I think vim (and other text editors with vim bindings). I've gotten so accustomed to the vim way of doing things that I can't go back
Newpipe
Joplin because I struggled for years with a consistent way to keep and refer to notes that I could find easily at a moment's notice and access from any device, anywhere.
(Please don't tell me about how you use a text editor and markdown in your home directory Like GH* INTENDED because I tried that FOR A DECADE and it didn't work for me. I'm old and cranky. Get off my lawn! :)
Firefox, emacs, restic backup, bitwarden, linux/bsd
NAND gate
What's that?
It's just a joke. NAND isn't a software, it's a bit operation (Not And) so 1001 NAND 1010 = 0111
It's technically a "piece" of a software and is necessary for any addition and more.
KDE. Been using it since v3, tried various other systems like Gnome, Enlightenment, XFCE etc. and I've always been coming back to it. KDE just feels very intuitive and easy to use.
I've gotten very used to this little free app called Audio Switcher that makes it way easier to switch back and forth between speakers and my headphones.
This is going to be very handy, thanks for the rec
At this point Everything Search is goated.
For any Linux users, ANGRYsearch and Fsearch are pretty good alternatives to Everything, fd is great for the command line
Everything+Freecommander makes Windows so much more tolerable.
Shove-it, an ancient Windows utility by Phord Software that shoves any half-offscreen windows back onto the monitor so that you can get to all the gadgets. Phenomenally useful. First thing I install on any new build.
Sounds like you need to try a tiling window manager. I find floating windows annoying as fuck, and they make you like super slow and unproductive by allowing windows to overlap or go off the screen. A tiler solves all of these problems, there are many fantastic options on GlazeWM, komorebi, FancyWM or the built-in tiling functionality of Seelen-UI on Windows.
Browser, I guess? Without one you'd be back to early 1990s home computing.
Irfanview. Quick easy very low fuss image viewer / low level editor
Advanced renamer.
My first thought is that my work requires office365 mail and my discovery that davmail exists has been a godsend. I'm not going to install outlook on my linux pc, so being able to check those emails using any client (claws in my case) is a massive convenience upgrade from relying on firefox to login.
Git
OpenSSH
Or OpenBSD in general. I've used it on my desktop for about 25 years.

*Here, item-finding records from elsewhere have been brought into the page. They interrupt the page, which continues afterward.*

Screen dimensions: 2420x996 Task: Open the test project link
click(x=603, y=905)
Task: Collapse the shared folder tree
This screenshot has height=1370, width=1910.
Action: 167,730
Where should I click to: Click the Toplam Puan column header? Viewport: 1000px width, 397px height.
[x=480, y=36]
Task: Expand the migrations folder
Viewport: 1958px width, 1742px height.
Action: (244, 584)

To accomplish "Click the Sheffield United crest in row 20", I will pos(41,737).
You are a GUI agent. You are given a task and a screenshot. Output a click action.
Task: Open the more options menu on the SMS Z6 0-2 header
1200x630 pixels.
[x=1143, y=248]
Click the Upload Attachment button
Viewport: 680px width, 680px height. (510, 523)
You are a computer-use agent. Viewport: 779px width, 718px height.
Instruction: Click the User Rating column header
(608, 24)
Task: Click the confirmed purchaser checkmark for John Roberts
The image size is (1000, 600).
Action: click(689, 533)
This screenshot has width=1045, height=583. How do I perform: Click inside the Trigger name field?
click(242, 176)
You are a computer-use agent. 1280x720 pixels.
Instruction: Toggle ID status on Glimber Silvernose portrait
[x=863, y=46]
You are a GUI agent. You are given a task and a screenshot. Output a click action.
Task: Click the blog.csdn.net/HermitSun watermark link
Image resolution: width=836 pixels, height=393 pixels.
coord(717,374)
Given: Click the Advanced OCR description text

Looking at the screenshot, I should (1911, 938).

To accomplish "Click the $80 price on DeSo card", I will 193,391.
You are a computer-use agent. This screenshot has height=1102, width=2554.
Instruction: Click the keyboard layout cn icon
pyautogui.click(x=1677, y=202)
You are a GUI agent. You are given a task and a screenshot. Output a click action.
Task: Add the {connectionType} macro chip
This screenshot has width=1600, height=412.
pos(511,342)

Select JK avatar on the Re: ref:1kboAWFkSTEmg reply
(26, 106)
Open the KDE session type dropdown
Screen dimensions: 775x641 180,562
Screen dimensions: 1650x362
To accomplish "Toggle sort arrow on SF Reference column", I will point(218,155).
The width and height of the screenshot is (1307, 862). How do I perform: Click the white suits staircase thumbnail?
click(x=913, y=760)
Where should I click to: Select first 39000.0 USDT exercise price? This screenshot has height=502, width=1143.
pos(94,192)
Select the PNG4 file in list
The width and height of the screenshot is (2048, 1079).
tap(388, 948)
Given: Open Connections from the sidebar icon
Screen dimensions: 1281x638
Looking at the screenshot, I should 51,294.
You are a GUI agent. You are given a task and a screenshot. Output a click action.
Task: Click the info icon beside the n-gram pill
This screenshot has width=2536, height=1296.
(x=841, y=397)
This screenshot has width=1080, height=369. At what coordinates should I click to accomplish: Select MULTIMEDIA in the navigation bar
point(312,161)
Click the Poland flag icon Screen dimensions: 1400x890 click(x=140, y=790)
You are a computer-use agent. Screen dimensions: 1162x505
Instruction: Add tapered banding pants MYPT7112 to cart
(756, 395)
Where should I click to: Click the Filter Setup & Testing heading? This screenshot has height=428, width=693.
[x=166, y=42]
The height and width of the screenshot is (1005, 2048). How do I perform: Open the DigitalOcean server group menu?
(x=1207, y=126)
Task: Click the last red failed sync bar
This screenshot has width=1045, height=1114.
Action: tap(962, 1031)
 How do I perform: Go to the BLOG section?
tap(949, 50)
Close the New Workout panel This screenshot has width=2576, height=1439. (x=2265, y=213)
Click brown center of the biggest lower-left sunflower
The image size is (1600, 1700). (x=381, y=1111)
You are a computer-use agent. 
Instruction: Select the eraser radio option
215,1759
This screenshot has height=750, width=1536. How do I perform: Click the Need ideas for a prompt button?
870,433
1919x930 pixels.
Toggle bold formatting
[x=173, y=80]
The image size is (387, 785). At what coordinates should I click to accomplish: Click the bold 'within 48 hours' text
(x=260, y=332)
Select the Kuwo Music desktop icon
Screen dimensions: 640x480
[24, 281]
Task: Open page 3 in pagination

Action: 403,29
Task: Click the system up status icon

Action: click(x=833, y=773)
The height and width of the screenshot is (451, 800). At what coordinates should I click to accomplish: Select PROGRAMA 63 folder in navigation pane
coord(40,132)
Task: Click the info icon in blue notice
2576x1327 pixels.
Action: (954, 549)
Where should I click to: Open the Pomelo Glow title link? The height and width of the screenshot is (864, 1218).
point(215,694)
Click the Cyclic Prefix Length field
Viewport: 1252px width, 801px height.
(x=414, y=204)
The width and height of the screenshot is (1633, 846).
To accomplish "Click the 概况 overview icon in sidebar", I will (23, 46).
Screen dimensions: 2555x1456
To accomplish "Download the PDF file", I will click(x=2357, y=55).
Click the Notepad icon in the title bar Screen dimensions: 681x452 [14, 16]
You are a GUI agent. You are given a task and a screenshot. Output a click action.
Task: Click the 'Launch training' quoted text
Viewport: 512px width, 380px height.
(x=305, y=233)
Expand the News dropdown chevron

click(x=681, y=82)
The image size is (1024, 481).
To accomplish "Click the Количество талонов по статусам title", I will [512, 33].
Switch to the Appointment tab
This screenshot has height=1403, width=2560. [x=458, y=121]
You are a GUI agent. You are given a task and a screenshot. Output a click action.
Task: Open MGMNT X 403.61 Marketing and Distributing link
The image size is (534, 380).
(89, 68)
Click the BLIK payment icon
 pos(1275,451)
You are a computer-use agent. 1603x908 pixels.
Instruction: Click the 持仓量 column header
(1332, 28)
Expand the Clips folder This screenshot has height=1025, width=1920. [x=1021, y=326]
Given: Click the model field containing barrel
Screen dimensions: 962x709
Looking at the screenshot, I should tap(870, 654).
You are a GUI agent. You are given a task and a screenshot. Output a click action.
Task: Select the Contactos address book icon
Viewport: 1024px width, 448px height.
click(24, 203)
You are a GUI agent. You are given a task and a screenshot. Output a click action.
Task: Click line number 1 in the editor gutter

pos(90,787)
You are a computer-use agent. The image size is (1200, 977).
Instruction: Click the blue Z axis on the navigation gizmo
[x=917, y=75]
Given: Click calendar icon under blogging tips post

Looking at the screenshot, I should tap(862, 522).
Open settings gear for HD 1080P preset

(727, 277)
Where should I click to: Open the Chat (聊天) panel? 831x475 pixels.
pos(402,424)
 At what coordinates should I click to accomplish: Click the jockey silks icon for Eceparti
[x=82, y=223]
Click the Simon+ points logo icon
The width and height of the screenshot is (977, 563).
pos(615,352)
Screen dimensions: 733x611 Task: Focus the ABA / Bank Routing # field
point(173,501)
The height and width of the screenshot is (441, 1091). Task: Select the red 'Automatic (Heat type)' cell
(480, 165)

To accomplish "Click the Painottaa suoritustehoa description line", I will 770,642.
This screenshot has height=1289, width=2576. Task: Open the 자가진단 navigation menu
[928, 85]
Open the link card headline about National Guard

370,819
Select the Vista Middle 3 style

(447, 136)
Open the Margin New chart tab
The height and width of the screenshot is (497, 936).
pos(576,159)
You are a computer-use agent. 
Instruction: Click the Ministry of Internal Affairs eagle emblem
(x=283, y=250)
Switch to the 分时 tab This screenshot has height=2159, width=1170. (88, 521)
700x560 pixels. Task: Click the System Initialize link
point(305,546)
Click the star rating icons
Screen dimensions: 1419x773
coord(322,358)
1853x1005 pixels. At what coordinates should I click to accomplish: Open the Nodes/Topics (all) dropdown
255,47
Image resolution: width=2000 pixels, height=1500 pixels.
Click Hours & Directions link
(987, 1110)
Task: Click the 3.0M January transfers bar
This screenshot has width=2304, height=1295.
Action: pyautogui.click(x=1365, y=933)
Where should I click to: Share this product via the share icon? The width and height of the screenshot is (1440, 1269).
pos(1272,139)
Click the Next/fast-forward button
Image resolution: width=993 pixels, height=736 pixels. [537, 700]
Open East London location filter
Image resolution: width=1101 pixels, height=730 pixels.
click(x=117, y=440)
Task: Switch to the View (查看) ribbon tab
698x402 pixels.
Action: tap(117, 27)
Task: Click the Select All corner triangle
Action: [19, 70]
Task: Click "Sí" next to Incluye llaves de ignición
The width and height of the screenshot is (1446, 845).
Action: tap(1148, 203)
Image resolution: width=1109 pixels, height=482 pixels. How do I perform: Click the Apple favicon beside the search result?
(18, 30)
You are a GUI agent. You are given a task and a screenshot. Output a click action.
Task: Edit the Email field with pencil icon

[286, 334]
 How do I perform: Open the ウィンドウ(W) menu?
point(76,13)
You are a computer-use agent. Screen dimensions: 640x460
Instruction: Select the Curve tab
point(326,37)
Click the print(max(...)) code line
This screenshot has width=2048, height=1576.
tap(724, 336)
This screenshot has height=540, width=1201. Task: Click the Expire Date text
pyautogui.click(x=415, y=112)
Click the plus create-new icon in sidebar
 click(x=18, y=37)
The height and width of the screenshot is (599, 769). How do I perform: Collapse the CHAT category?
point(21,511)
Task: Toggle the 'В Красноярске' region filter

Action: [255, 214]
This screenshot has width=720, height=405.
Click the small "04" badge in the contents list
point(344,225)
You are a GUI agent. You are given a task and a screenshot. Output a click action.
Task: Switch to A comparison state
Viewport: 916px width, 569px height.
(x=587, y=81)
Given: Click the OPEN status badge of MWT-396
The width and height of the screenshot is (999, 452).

Twenty, even fifteen years ago I would've said Windows Notepad / vim. Now I rarely use basic text editors.
I don't think there's any technology that can never be superseded.
On my laptop/desktop, for now I'd say Strawberry Music Player because I like playing/listening to the audio files I've stored locally on them.
For my phone, it's currently Auxio for the same reason.
These are subject to change if I find something better.